Nils Liedholm, il più grande allenatore della nostra storia, era noto per la sua scaramanzia: la grande amicizia con il mago Mario Maggi risale ai tempi della militanza milanista dello svedese, ma proseguì anche quando il tecnico si trasferì a Roma. E se portare la squadra rossonera a Busto Arsizio era un conto, farlo dalla Capitale costringeva Pruzzo e compagni a dei veri e propri tour de force, a volte anche a ridosso di partite casalinghe. Alla morte di Liedholm, Maggi racconterà di averlo ammonito di non far calciare i rigori contro il Liverpool a Conti e Graziani, ma ci tenne a precisare: «Tutte le sue vittorie sono merito suo, questo deve essere chiaro».

Al di là delle vicende giallorosse, c'è stato anche chi - come Giovanni Trapattoni e Carlo Ancelotti ai tempi del Milan - ha cercato invece aiuto proprio nella religione: il "Trap", Ct azzurro durante i Mondiali del 2002, portava con sé in panca una boccetta di acqua santa, che però nulla ha potuto contro le scelte scellerate di Byron Moreno; Carletto, invece, fu pescato con un rosario tra le dita durante una sfida con la Reggina.

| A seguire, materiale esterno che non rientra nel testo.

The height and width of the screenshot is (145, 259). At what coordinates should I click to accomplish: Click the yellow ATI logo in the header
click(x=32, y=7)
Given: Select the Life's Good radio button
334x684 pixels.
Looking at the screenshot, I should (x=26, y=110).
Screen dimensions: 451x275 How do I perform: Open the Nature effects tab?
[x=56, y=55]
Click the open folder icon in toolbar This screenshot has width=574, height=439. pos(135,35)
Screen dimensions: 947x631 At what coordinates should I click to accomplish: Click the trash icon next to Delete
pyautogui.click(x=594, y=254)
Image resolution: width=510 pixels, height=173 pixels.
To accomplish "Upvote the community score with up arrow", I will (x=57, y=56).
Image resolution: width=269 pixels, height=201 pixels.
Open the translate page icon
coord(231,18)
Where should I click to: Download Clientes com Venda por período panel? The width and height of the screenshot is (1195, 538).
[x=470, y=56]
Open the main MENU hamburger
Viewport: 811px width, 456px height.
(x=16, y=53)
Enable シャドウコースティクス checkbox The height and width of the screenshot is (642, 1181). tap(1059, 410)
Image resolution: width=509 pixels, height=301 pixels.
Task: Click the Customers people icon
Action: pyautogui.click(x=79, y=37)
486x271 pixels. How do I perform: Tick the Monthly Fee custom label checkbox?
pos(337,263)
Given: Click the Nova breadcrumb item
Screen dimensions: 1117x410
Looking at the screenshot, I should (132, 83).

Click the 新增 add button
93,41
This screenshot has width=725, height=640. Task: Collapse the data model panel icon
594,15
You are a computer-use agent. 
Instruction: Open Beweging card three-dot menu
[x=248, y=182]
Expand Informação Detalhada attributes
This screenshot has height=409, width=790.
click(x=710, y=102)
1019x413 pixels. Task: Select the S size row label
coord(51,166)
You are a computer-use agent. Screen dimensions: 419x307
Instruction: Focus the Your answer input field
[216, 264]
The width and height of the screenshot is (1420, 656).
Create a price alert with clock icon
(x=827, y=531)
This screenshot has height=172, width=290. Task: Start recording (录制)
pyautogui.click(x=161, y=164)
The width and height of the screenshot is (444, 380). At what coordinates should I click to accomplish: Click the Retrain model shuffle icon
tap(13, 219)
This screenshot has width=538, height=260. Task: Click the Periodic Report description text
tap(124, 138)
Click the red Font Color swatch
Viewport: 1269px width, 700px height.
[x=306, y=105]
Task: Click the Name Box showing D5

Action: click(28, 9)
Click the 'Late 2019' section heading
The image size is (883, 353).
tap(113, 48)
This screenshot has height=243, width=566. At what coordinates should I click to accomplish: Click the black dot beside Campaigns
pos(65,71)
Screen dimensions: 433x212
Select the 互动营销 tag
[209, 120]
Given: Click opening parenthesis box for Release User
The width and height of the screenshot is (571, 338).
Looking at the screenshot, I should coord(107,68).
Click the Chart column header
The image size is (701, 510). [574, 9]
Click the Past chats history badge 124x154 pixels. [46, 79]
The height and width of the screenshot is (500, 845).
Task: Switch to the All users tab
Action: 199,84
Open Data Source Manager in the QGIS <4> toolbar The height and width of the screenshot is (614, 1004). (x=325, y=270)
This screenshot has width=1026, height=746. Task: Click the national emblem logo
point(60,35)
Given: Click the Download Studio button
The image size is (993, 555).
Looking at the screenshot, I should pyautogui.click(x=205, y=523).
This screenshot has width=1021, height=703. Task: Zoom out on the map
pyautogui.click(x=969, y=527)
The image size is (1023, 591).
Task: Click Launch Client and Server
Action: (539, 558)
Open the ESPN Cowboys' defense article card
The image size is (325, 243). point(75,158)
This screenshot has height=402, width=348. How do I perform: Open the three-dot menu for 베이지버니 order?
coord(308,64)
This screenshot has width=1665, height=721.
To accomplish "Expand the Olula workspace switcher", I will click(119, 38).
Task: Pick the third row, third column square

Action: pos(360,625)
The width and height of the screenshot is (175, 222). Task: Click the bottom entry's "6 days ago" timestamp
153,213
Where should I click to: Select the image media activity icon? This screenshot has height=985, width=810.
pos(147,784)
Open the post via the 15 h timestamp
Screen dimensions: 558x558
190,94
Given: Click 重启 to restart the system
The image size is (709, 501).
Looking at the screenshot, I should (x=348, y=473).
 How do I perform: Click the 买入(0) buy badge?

Nella Francia campione del mondo del 1998 il rituale era fra Blanc e Barthez: il difensore, prima di ogni partita del torneo, baciava la pelata del portiere. L'ex portiere scozzese Alan Rough ha raccontato che il suo rituale consisteva nel non radersi prima di ogni partita e, una volta negli spogliatoi, nell'appendere i vestiti al gancio numero 13. Numero che invece non piaceva affatto al "Colonnello" Valeri Lobanovskyi, tecnico dell'Urss e della Dinamo Kiev: nessuno dei suoi doveva indossare quella maglia. Perché, come diceva Peppino De Filippo: «Non è vero... ma ci credo».